>> Start Selected text

I’m going to focus on getting stack traces via the DoStackSnapshot API. But it is worth noting that another way to get stack traces is by building shadow stacks: you can hook FunctionEnter/Leave to keep your own copy of the current thread’s managed call stack. Shadow stack building is useful if you need stack information at all times during the app’s execution, and don’t mind paying the performance cost of having your profiler’s code run on every managed call and return. DoStackSnapshot is best if you need slightly sparser reporting of stacks, such as in response to interesting events. Even a sampling profiler taking stack snapshots every few milliseconds is much sparser than building shadow stacks. So DoStackSnapshot is well-suited for sampling profilers.
It’s nice to be able to get call stacks whenever you want them. But with power comes responsibility. A user of a profiler will not want stack walking to be used for evil purposes like causing an AV or deadlock in the runtime. As a profiler writer, you will have to choose how to wield your power. If you choose the side of good, that will be but your first step. I will talk about how to use DoStackSnapshot, and how to do so carefully. It turns out that the more you want to do with this method, the harder it is to get it right. Unless you actually want to be evil. In which case I’m not talking to you.
So let’s take a look at the beast. Here’s what your profiler calls (you can find this in ICorProfilerInfo2, in corprof.idl):
HRESULT DoStackSnapshot( [in] ThreadID thread, [in] StackSnapshotCallback *callback, [in] ULONG32 infoFlags, [in] void *clientData, [in, size_is(contextSize), length_is(contextSize)] BYTE context, [in] ULONG32 contextSize);
And here’s what the CLR calls on your profiler (you can also find this in corprof.idl). You’ll pass a pointer to your implementation of this function in the callback parameter above.

>> End Selected text

# Given task
In the text on DoStackSnapshot, which interface and file are named as the place to find the method the profiler calls?

>> Start Available data

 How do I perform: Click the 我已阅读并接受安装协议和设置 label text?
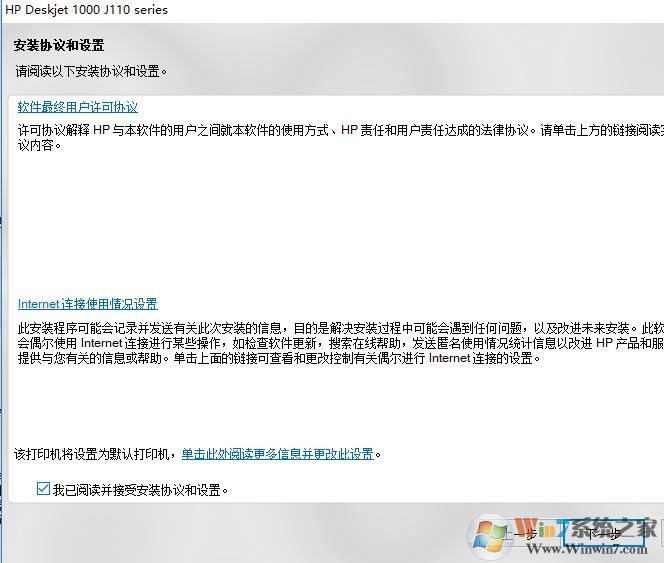[x=140, y=490]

>> End Available data

# Written solution
ICorProfilerInfo2, in corprof.idl.